Data Sharing Community
Seed updates enabled (19 January 2022)
Business Partner Update provides information about changes on the relevant records from trusted data sources and from peers for your business partner data. Thanks to the Seed updates, the benefits from Business Partner Update Monitorings are available immediately, and don’t have to wait until the new update came from selected reference data sources.
Bureau van Dijk data source added to Business Partner Lookup App (17 December 2021)
BvD Orbis is one of the world’s most powerful comparable data resource on private companies.
Bureau van Dijk treat and standardize data from a wide range of sources to provide you with value-added company information.
The new data source is also available in Batch Overlap Check APP
Identifying legacy VATs in United Kingdom (16 December 2021)
The data quality rulebook was extended by a data quality rule for UK: Deprecated identifier found (European value added tax identifier (United Kingdom)).

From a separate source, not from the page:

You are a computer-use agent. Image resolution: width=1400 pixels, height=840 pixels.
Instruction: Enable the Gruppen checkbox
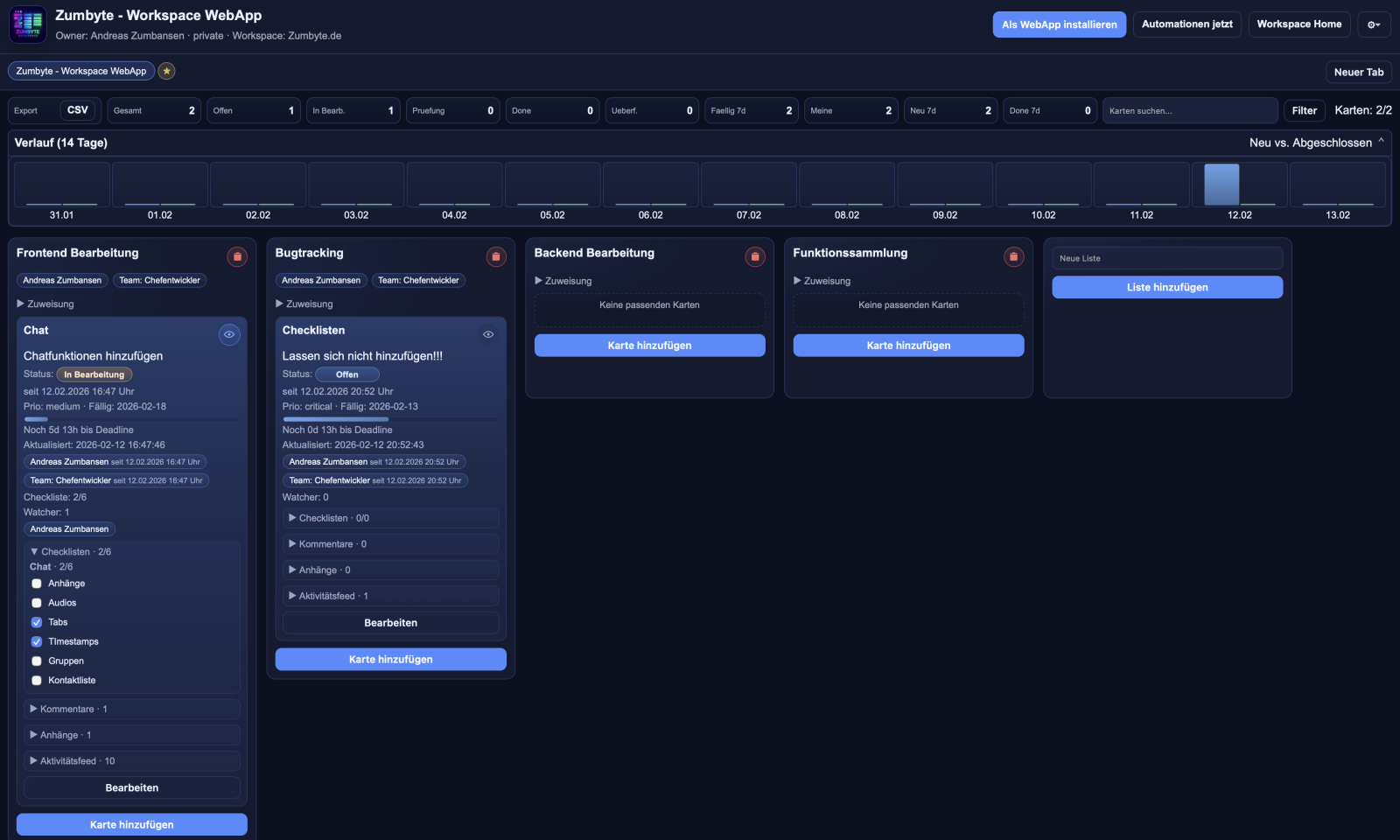coord(37,662)
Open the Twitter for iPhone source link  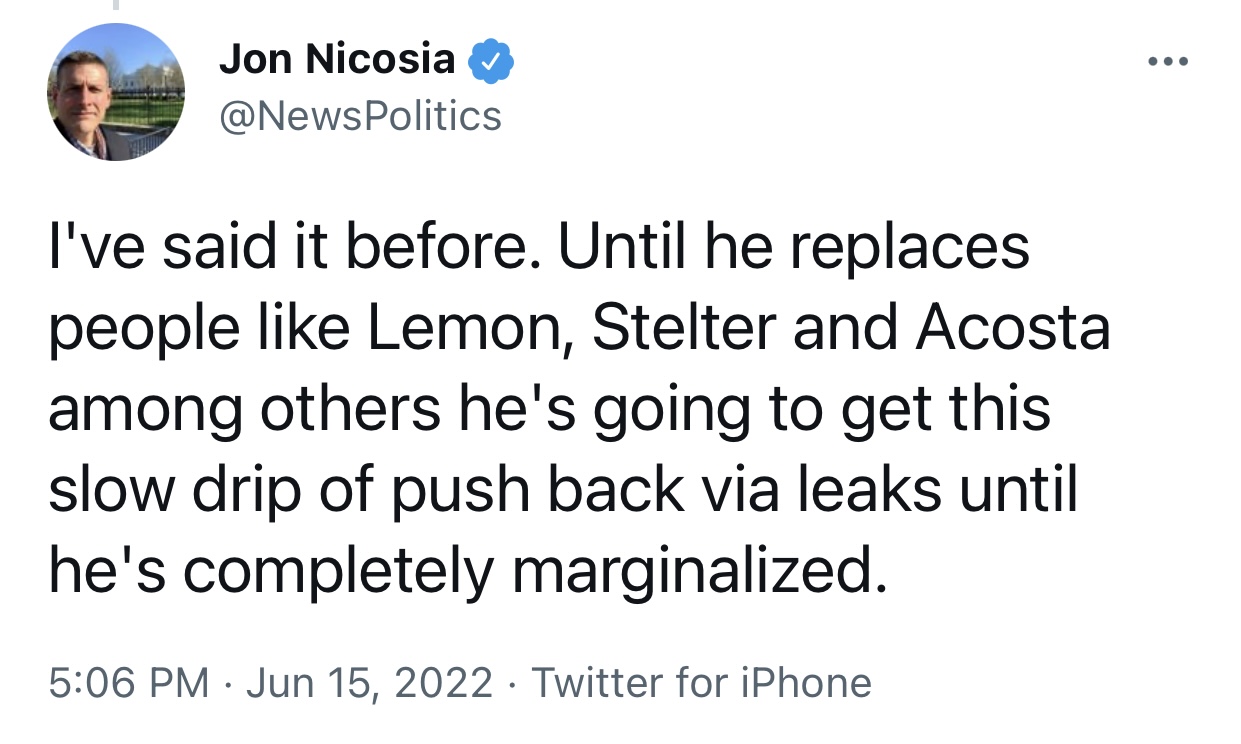pyautogui.click(x=701, y=684)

It checks any given value for a business- or tax identifier in UK whether it is a European Value Added Tax Identifier which is now superseded by a new UK VAT number since Brexit. The rule is currently available in HYPERCARE status and can be tested.... further results
Business partner data management is heavily redundant: Many companies manage data for the same entities such as country names and codes, bill-to, ship-to, and ordering addresses, or legal hierarchies of customers and suppliers. The CDQ collaboration approach is based on a trusted network of user companies that share and collaborativelay maintain this data.
An important prerequisite for collaborative data management is a common understanding of the shared data. For the CDQ Data Sharing Community, this common understanding is specified by the CDQ Data Model. The concepts of this model are defined and documented in this wiki which can be used as a business vocabulary. Moreover, the wiki provides a machine-readable interface to reuse this metadata by using semantic annotations.
A procedure is a common standard or "how-to" for a specific data management task. Within the CDQ Data Sharing Community, companies agree on such procedures to ensure similar rules and guidelines for similar tasks. For several countries, the CDQ Wiki provides such information, e.g. data quality rules, trusted information sources, legal forms, or tax numbers. Try
or select another country from the list.
From an integration perspective, CDQ web services are the most important component of the CDQ infrastructure. They provide the technical link between your business applications and the CDQ cloud services. We follow the REST design principle for web services which allows for lightweight interface design and easy integration. Of course, all web services are also available at WSDL interfaces.
Transformation of human-documented data requirements into executable data quality rules is mostly a manual IT effort. Changing requirements cause IT efforts again and again. Some checks, e.g. tax number validity (not just format!), require external services. Other checks, e.g. validity of legal forms, require managed reference data (e.g. legal forms by country, plus abbreviations). Continuous data quality assurance (i.e. batch analyses) and real-time checks in workflows often use different rule sets. Data requirements and related reference data are collected and updated collaboratively by the Data Sharing Community. Data quality rules are derived from these requirements automatically, auditor approved. All data quality rules are executed behind 1 interface, in real-time, 1’000+ rules in < 1s. Batch jobs and single-record checks use the same rule set and can be integrated by APIs. If reference data (e.g. correct tax numbers) is available, fix proposals are provided for incorrect records.
Companies are facing an ever increasing number of digitized frauds, meanwhile on a very professional level. Among other types, falsified invoices are causing significant financial damage, in some cases more than 1 Mio. USD by just one attack. One critical challenge to uncover those fraud attacks is to identify bank accounts (e.g. given by an invoice) which are not owned by the declared business partner (e.g. the supplier of an invoice) but by a third party, i.e. the attacker. The CDQ Data Sharing community is addressing this challenge by sharing information on known fraud cases and on proven bank accounts. The Fraud Case Database comprises known fraud cases, shared by community members. Other members can lookup these cases by bank account data (e.g. IBAN) to automate screening for critical accounts. On the other hand, the Whitelist comprises bank accounts which are declared "save" by community members. You can lookup shared Trust Scores to check a new bank account and to ensure that this account is already used by another member.